Is the new Statement the finest cartridge in the world? Some cartridge in this exalted price level as well as far more expensive ones have many outstanding qualities: excellent spatial definition, superb frequency response linearity, many have just as much resolution, or superb tracking ability. Nonetheless, I guarantee you that NONE has ALL the qualities of the new Statement. Therefore, if you must have a cartridge that makes all musical instruments sound correct in their timbre regardless of price consideration then you have a tour de force of cartridge design if there ever was one. Forget the moving coils
Let us now crown the Masterpiece of Pickups: the new Grado "The Statement."
Associated Components used in the evaluation:
Infinity IRS V and QRS mk II speaker systems; Clearaudio Reference turntable with Clearaudio Souther and ET 2.5 tonearms; Oracle Premier mk II and Linn Sondek LP-12/Lingo turntables with Grado Signature tonearms; Clearaudio Insider Reference Wood, Lyra Helikon, Koetsu Rosewood Signature and other vintage Grado Signature cartridges; Conrad Johnson Premier 8A and VTL 240 tube amps; Conrad Johnson Premier 7A and Audio Research SP-10 Mk II preamps; Acrotec 8N/6N and Van Den Hul The First Interconnects and speaker cables.
ULTIMATE AUDIO | The Grado Statement Phono Cartridge / BY JACK ENGLISH
A BRIEF HISTORY LESSON...
Grado cartridges, which have been in production since the early fifties, burst upon the high-end audio scene in the late seventies with the release of Joe Grado's ground breaking Signature. At the time, the original Signature set new standards for both performance and price.
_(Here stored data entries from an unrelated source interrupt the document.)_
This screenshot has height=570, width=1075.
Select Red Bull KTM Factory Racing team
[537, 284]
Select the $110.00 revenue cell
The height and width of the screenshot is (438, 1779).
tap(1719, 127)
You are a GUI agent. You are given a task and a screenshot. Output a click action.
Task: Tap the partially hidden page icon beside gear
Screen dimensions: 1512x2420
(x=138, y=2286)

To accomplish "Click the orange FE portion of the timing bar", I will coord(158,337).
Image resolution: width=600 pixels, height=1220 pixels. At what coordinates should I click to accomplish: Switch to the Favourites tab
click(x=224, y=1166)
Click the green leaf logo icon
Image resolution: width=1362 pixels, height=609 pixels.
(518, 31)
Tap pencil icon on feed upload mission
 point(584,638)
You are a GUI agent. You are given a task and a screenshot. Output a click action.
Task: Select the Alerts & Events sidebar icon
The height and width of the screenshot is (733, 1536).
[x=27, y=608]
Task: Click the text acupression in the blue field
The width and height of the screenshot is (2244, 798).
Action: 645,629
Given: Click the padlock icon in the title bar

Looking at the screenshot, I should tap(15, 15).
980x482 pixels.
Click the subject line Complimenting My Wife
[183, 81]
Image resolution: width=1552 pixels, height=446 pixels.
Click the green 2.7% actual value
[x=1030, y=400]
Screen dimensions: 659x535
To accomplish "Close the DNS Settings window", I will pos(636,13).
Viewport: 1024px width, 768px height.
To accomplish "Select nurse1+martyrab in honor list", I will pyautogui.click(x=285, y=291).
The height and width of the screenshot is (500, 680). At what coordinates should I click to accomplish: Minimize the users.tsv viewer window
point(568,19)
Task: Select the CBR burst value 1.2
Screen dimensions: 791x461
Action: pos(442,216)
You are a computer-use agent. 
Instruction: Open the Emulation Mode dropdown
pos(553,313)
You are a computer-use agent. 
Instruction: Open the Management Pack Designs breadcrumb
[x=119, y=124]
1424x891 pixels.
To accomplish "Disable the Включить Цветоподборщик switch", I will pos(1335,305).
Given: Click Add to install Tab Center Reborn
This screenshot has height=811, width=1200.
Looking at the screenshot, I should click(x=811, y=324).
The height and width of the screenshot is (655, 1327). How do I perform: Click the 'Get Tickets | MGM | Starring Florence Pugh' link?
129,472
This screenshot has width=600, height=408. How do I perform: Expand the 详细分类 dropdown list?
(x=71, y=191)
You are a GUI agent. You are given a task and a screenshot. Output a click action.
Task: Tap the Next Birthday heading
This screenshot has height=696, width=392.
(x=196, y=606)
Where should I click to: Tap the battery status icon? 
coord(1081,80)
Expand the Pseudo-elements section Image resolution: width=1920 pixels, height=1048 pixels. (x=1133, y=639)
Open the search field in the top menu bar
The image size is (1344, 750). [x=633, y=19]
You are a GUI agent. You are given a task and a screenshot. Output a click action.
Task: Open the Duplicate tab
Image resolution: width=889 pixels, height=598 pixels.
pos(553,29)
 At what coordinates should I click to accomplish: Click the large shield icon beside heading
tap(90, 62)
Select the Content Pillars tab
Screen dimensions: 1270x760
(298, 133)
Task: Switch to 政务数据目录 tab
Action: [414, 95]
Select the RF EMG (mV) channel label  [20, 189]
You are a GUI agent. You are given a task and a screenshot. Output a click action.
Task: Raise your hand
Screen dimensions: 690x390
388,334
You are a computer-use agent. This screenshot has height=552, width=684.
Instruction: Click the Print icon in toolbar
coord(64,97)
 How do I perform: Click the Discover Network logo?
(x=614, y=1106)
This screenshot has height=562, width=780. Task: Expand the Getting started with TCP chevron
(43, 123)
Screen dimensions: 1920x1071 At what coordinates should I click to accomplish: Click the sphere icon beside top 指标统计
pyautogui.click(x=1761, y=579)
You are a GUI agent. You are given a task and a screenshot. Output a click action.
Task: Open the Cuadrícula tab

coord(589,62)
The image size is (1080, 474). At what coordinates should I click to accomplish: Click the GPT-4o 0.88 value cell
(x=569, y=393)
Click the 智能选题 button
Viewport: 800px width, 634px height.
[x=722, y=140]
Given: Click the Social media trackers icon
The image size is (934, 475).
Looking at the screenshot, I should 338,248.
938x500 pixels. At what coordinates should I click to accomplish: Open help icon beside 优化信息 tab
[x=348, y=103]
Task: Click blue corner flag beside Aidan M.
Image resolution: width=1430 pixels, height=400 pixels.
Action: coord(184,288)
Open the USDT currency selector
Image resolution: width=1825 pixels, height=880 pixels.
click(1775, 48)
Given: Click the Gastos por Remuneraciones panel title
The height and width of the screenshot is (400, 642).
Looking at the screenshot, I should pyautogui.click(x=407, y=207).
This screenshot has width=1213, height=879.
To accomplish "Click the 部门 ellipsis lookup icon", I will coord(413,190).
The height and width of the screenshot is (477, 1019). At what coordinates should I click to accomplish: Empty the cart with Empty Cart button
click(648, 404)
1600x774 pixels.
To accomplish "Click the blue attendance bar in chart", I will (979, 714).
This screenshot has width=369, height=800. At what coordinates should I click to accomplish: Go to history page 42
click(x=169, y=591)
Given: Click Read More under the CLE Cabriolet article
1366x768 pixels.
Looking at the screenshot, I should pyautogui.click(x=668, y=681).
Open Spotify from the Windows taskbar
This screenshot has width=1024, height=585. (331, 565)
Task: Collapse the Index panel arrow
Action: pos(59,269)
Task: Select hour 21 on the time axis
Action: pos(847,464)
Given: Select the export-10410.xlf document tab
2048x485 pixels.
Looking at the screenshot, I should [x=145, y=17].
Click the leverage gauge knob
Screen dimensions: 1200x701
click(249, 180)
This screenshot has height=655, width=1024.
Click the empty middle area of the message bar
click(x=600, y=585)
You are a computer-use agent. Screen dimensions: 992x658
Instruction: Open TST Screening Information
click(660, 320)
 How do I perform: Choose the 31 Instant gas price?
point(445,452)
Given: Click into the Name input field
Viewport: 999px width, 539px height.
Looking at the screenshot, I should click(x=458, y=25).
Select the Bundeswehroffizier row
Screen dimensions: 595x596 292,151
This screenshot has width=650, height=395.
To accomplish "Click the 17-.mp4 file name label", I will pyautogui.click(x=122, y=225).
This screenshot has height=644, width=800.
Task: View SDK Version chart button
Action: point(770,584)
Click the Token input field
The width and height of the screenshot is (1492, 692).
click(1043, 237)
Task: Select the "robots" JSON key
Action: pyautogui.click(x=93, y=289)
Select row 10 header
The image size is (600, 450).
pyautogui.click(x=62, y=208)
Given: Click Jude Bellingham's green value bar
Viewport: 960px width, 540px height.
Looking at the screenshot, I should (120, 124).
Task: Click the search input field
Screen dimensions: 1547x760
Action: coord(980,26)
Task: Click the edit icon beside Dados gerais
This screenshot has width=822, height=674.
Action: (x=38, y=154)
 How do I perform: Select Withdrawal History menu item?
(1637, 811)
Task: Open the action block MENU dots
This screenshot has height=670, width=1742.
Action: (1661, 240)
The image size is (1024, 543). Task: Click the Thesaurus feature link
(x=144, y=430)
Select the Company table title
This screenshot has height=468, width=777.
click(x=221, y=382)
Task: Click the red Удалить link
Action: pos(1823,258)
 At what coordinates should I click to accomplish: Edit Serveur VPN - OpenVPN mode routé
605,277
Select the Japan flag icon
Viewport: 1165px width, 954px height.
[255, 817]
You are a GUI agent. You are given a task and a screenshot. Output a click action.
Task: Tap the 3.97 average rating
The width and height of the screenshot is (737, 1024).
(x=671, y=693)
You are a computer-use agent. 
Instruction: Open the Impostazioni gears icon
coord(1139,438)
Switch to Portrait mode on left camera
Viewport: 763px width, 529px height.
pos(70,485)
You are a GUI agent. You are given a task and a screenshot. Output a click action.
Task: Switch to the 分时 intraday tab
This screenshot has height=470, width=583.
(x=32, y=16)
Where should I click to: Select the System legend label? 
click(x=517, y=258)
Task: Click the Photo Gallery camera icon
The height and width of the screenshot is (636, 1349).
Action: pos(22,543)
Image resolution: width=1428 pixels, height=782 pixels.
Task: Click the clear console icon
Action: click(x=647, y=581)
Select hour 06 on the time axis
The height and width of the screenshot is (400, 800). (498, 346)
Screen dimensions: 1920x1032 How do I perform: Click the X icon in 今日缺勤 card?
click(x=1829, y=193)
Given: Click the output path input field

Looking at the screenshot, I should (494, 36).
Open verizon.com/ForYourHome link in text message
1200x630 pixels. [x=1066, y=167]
This $275 marvel (yes, $275 was a big deal then for a cartridge!) enthralled Harry Pearson and the staff at The Absolute Sound, and they, in turn, captured the imagination of the entire audiophile community. The evolution of the Grado signatures became a central saga in the pages of TAS from 1977 through 1980. With each new issue, we read of stunning new sonic enhancements coupled with staggering price escalations. By 1978, the Signature III was available at the unfathomable retail price of $750! Ironically, a 5.5% rate of inflation would bring us almost exactly to the Statements $2500 retail price in the year 2000. To further rub salt into this open wound, the October 1999 issue of Audio listed 21 other cartridges with prices equal to or greater than that of the flagship Grado, led by the Clearaudio Insider Reference topping the scales at $10,000! My, how times have changed.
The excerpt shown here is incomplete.